Dataset entries
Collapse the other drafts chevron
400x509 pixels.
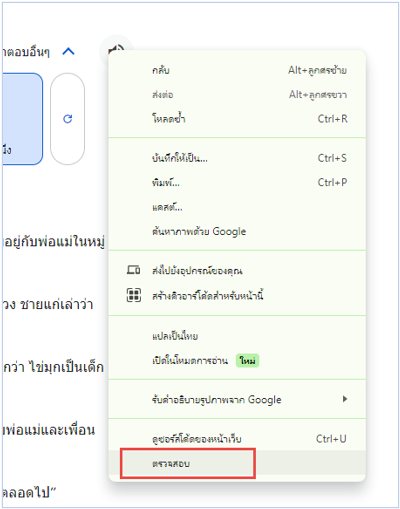click(68, 51)
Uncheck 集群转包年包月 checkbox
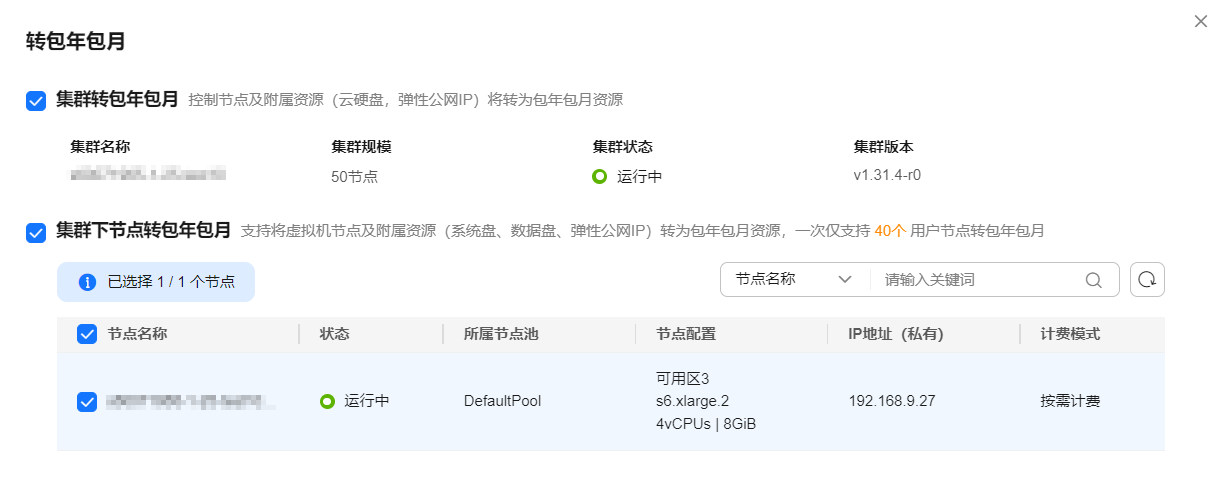Screen dimensions: 1227x479 click(36, 101)
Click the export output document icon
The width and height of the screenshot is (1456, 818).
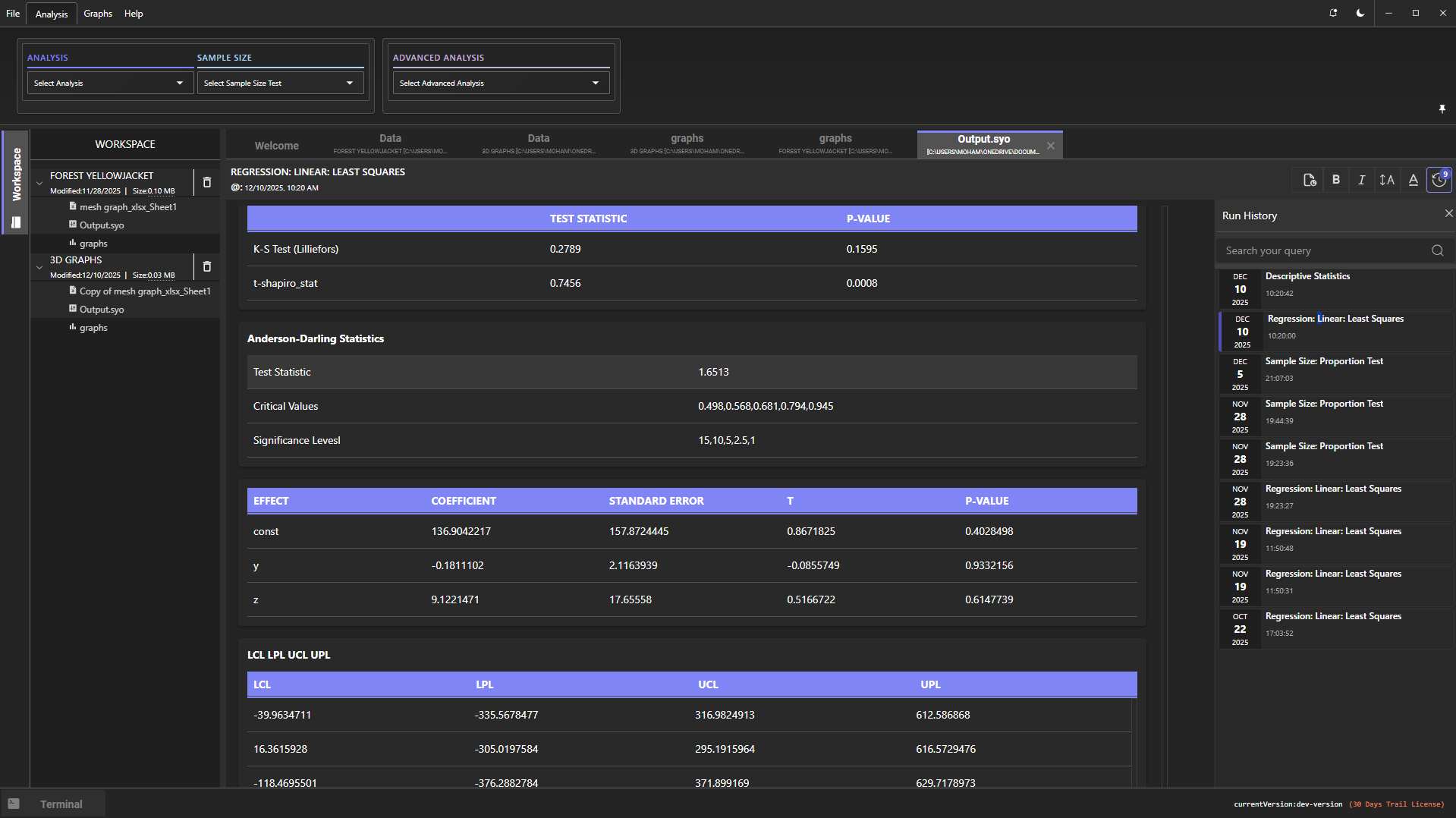1310,180
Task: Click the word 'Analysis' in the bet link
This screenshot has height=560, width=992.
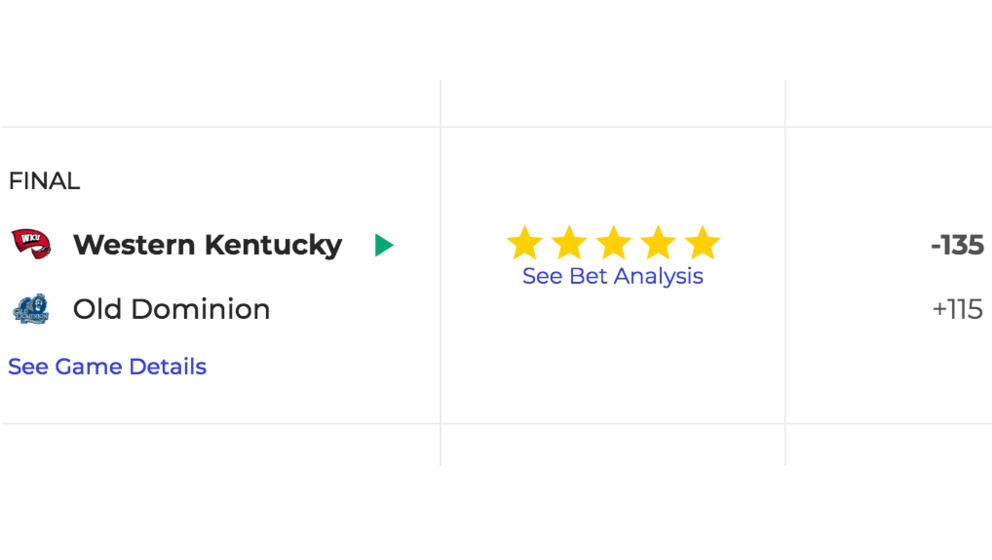Action: [x=659, y=277]
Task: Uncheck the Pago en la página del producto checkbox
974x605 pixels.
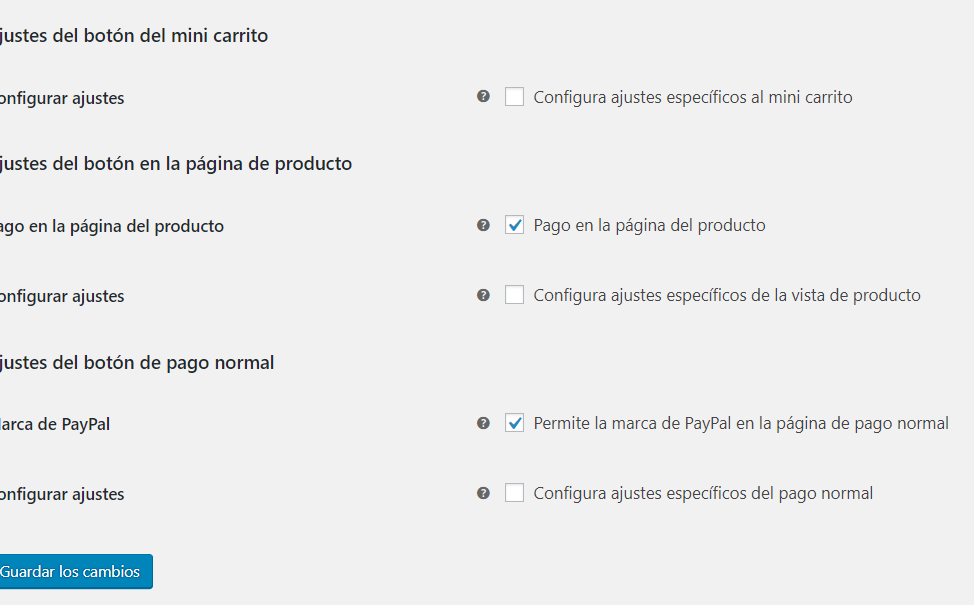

- Assignment
Look through the entries above and report each line where the string "Task" occurs.

- Expected answer
Task: Click the word 'Analysis' in the bet link
Task: Uncheck the Pago en la página del producto checkbox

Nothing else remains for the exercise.